You may have heard about soybeans lately. After a tumultuous year, the crop’s futures surged above $10.70 in October, in large part because of sales to China. The world’s second-largest economy bought more than 17 million tons of soybeans in the current marketing year, according to the Department of Agriculture, surpassing both 2019 and 2018 figures. This buying frenzy pushed prices to a two-year high.
Some of it can be attributed to phase one trade deal between the world’s two largest economies. In January, the United States agreed to lower tariffs on $120 billion worth of Chinese goods. In exchange, China agreed to beef up its imports by $200 billion above 2017 levels over a two year period.
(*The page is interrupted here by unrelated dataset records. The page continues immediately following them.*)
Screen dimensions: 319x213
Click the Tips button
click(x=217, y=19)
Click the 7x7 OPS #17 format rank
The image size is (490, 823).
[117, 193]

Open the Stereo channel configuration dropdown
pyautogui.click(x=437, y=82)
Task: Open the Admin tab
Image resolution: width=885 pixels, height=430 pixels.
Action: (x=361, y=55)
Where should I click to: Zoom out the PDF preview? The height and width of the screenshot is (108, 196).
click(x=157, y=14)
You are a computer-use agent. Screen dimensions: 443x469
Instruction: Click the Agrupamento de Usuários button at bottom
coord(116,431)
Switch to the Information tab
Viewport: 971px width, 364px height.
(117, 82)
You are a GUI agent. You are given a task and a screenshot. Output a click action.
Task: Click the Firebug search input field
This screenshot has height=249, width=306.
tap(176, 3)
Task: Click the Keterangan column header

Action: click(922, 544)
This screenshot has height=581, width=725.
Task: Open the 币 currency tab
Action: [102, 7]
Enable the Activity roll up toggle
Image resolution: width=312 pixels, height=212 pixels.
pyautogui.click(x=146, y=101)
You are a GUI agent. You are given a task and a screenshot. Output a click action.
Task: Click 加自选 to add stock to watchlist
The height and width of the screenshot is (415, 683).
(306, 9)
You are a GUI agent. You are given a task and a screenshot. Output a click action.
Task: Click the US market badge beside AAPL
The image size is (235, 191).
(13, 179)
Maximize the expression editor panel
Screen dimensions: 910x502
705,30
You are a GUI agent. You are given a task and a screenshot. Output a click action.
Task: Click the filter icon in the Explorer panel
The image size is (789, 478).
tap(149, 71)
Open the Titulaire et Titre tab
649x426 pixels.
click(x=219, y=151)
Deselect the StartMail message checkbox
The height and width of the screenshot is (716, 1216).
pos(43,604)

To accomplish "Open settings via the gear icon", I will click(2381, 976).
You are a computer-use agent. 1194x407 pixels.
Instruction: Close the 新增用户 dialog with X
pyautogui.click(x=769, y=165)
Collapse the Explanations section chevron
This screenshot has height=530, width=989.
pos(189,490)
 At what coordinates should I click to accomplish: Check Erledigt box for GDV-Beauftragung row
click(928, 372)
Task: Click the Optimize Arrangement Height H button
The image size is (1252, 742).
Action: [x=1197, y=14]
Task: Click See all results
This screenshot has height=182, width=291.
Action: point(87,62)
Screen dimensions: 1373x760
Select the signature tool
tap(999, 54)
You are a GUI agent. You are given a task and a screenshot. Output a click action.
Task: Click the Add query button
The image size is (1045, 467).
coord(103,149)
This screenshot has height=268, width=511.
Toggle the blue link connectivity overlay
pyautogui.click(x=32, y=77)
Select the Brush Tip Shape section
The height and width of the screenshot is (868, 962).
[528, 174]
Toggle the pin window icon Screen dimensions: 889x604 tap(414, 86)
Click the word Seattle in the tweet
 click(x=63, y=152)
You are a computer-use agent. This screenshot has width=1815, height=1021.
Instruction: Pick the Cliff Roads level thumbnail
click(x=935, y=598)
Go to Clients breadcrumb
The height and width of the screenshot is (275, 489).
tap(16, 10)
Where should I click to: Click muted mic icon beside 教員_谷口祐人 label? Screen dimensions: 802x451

The commitment included soybeans, but it extended to other products too. China committed to importing an additional $77 billion in 2020, made up of $12.5 billion in agricultural products, $32.9 billion in manufactured goods, $18.5 billion in energy products, and $12.8 billion in services. In 2021, that number will increase to $123 billion.
So how are actual exports stacking up? Will China hit those goals this year?
‘The answer is no,’ says Dr. Chad Brown, a Senior Fellow at the Peterson Institute for International Economics. ‘The agreement itself is written to have an overall target and four sector-specific targets – agriculture, manufacturing, energy, and services. There’s a chance we could get there for agriculture, but not for energy or manufacturing.’
According to the Peterson Institute’s US-China Phase One Tracker, China is behind on purchases in each of these categories. By the end of the third quarter, the country imported $65.9 billion worth of goods. In order to reach the 2020 target, China would have to purchase another $110 billion in the last three months of the year. Forces outside of trade policies are making that difficult or impossible.
Agriculture has the most robust sales so far. Corn and pork exports both exceeded targets for the year, and cotton is on track to meet its goal. But purchases of other products, like wheat and sorghum, are nowhere near their target numbers. Even soybean sales are below target, in spite of the rally this fall. It spells trouble for agriculture exports overall. ‘You’re not going to make up lost soybean sales with pork or lobster or any of that, we just don’t sell nearly enough of that other stuff,’ Brown explains.
Sadly, manufacturing is much further behind. While PPE and semiconductor sales were healthy, automotive and aerospace products (typically some of the largest exports to China by dollar amount) were nowhere close. ‘Before the trade war, China was the second-largest export market for American vehicles, after Canada. Now, tariffs imposed on imports from China made autos more expensive. If you are making a car in the United States, it suddenly costs a lot more to do so,’ says Brown.
By the end of September, auto products had only reached a quarter of their goal. Chinese aircraft imports were little more than 10% of the pledged amount for 2020.
Energy commitments are farthest off the mark. This year, China imported $5.9 billion worth of products from the United States. That’s more than in 2017, but not ‘$200 billion commitment’ more. At $4.4 billion, crude oil purchases are at about half of where they should be to reach their goal. Meanwhile, coal and refined energy are nowhere close. As Dr. Brown explains, the commitments were made in dollar amounts, and as we are all painfully aware, oil prices have been extremely unstable this year. ‘You could pull all the oil out of Texas that exists, but if the price is either zero or negative, you’re not going to make any progress towards these purchase commitments.’
These commitment levels would have been a stretch during a typical year. But of course, 2020 has been anything but typical. As it stands, no United States industry is likely to reach its goals this year, and in 2021, the gap will only widen.